In "The Adventures of Huckleberry Finn" how is widow Douglas a good parent to Huck and a bad one?
To start off, she is willing to take Huck in and try to take care of him: "She took me as her son, and allowed she would sivilize me." He is a pretty rough-around-the edges kid, with little manners and not much upbringing. Her willingness to take him in shows just how good of a person that she is. She also shows a lot of love and concern for him. On his occasional run-aways, she is very worried, and "cried over me and called me a poor lost lamb". She also tries to teach him manners, and about the bible, praying, and heaven. So, she's doing her best with him. Then, when Pap comes back and is trying to get Huck's money,
"the widow went to the law to get the courts to...let [her] be my guardian."
So she not only takes him in, but tries to save him from his abusive father by trying to adopt him. She takes action to keep him for hers for good. This reflects her parental nature, good sense, and kind heart.

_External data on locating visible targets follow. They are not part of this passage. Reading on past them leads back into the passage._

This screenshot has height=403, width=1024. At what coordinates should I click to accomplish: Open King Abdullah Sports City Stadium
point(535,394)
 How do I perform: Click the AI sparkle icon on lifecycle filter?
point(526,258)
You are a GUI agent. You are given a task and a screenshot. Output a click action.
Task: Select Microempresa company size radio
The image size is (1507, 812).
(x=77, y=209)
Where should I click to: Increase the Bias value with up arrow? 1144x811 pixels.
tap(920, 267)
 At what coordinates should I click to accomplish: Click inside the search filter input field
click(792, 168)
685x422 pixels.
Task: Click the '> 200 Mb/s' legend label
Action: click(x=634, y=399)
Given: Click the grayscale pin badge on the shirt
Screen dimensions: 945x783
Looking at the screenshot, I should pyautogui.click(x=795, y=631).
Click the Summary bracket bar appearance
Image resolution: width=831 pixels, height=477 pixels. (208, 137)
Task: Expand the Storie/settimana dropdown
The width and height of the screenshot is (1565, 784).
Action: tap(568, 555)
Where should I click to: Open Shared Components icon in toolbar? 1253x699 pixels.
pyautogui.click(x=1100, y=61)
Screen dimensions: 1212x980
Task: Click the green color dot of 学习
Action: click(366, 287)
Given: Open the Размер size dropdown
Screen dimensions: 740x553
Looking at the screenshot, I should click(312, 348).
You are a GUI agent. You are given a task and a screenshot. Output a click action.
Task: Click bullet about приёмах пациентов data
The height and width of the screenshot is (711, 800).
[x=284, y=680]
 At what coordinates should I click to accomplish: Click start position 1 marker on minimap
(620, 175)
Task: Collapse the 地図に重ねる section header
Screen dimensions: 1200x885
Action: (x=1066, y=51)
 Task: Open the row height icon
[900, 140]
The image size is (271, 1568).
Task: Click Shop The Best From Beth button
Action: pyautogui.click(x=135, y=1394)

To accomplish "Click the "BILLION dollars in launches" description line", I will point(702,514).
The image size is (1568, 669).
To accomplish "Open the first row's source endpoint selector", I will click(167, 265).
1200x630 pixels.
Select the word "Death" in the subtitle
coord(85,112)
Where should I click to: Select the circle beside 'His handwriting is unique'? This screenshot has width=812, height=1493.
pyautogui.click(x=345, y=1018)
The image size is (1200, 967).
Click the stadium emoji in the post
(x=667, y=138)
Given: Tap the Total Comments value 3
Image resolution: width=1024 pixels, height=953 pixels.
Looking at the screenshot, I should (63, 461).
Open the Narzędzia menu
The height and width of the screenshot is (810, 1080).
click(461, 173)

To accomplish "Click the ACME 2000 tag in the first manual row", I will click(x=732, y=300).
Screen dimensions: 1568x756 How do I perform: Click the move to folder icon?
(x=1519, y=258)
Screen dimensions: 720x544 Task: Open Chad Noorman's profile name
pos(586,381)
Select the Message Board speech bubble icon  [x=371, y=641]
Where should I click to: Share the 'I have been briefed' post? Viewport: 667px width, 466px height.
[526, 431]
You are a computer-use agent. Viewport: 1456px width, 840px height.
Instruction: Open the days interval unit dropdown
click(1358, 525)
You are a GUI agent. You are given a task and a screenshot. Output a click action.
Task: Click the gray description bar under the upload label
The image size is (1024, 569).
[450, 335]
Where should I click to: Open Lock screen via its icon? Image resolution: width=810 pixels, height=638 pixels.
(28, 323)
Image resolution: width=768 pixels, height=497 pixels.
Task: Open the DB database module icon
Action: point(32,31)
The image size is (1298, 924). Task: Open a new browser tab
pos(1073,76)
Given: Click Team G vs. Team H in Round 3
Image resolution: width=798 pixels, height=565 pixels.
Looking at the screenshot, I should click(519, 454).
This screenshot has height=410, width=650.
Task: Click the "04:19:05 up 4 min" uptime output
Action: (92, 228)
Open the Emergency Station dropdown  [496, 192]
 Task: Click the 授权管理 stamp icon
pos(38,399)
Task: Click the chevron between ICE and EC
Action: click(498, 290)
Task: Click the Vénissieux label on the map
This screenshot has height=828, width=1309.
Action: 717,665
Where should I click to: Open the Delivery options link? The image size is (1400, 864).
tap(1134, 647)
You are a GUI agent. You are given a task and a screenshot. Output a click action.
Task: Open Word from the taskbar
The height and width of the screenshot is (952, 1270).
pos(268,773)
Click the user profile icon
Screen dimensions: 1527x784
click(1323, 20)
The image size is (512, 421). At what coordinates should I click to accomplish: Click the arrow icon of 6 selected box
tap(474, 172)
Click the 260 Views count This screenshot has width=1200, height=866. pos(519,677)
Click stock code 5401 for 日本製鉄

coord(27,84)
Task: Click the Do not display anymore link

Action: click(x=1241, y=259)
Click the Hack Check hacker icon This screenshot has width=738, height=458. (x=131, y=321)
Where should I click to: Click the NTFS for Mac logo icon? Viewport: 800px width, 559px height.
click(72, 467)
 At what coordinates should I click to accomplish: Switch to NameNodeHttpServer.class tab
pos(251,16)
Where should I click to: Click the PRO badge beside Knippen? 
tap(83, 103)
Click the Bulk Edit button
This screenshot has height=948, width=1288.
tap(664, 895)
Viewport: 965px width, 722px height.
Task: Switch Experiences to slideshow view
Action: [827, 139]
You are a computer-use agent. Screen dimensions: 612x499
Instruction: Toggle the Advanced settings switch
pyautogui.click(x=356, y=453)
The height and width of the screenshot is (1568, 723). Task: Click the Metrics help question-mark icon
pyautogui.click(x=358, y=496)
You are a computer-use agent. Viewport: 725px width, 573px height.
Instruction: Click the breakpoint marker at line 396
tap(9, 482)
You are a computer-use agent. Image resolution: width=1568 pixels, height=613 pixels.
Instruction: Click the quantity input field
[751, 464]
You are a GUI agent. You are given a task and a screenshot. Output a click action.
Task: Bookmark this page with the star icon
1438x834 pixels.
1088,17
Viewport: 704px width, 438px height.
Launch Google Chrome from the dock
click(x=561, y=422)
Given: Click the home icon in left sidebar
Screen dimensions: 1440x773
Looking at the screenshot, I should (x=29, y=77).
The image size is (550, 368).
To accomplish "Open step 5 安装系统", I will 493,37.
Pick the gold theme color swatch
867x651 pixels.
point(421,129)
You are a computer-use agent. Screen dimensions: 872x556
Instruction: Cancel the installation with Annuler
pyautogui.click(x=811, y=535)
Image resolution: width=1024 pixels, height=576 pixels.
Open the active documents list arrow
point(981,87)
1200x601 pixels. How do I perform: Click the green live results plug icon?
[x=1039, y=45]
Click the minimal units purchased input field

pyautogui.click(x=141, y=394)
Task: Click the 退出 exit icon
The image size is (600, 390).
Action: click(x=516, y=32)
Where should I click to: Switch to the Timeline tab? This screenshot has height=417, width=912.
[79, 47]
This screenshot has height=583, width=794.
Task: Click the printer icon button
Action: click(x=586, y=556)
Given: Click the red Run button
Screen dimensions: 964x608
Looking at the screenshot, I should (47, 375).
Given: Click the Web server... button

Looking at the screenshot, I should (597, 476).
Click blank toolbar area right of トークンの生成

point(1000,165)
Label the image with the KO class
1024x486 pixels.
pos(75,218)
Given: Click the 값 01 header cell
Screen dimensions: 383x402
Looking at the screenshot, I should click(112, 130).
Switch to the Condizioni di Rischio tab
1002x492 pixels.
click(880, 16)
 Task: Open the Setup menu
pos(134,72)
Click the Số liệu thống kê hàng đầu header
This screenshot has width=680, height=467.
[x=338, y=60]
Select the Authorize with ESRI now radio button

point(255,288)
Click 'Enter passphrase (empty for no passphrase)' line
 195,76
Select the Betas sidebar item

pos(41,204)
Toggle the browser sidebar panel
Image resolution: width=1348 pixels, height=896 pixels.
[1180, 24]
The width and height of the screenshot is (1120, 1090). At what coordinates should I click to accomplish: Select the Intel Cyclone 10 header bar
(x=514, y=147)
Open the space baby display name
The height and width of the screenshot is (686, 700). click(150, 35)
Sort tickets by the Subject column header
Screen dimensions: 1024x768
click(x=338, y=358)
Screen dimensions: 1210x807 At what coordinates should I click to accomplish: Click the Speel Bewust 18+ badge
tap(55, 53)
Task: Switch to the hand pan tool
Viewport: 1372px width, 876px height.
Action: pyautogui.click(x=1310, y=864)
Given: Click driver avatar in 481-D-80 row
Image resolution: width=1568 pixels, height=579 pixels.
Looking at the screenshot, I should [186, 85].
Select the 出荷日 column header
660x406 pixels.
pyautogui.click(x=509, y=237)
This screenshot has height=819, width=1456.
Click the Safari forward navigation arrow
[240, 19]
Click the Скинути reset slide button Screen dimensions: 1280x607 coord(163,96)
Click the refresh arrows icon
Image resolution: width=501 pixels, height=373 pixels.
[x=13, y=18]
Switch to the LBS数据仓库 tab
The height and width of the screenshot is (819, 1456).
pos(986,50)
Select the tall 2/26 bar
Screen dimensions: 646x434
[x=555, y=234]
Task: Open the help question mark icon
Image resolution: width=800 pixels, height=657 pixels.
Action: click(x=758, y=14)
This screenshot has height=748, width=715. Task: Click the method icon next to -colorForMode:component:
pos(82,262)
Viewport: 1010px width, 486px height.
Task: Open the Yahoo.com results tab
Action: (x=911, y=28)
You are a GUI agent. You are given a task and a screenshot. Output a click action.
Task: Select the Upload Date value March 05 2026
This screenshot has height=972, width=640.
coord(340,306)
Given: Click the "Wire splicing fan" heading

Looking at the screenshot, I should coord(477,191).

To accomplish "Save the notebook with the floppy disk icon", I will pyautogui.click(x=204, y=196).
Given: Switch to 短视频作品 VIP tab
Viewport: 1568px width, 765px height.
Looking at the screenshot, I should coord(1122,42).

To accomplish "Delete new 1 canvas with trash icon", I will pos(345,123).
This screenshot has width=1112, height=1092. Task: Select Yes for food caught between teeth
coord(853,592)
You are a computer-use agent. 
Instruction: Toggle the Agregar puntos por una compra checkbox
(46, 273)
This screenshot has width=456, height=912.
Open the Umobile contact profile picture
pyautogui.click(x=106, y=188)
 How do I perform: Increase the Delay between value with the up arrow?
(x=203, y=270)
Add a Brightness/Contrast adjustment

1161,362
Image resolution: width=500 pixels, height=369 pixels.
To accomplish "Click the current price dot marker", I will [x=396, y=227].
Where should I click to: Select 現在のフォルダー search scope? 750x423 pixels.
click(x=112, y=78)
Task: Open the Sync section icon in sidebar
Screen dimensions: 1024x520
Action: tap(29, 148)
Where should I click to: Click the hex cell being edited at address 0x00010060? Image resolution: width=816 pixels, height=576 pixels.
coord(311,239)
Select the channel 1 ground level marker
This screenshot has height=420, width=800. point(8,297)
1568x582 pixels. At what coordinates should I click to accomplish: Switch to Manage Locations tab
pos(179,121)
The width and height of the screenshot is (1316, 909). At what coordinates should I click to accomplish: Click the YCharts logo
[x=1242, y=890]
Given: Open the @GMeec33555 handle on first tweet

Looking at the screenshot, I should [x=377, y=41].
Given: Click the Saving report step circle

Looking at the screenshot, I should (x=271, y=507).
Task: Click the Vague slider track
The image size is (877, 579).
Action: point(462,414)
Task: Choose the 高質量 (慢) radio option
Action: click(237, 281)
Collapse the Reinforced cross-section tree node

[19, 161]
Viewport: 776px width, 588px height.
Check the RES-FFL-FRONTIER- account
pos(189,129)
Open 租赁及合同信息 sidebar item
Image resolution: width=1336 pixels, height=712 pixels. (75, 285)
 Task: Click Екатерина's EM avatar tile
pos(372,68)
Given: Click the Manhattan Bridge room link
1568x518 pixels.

Her parenting is a bit naive though; she takes a pretty uncivilized Huck and expects him to be mannered and still right away, and to get everything perfectly the first time. She was also a bit of a hypocrite, telling Huck to stop smoking because "it was a mean practice and wasn't clean," but at the same time, "she took snuff"; so, she was giving out orders that she wasn't keeping herself.
Other than a bit of naivety and being a bit hypocritical on some things, I would say the widow is doing a good job, doing the best that she can, given her circumstances. Huck is lucky to have her.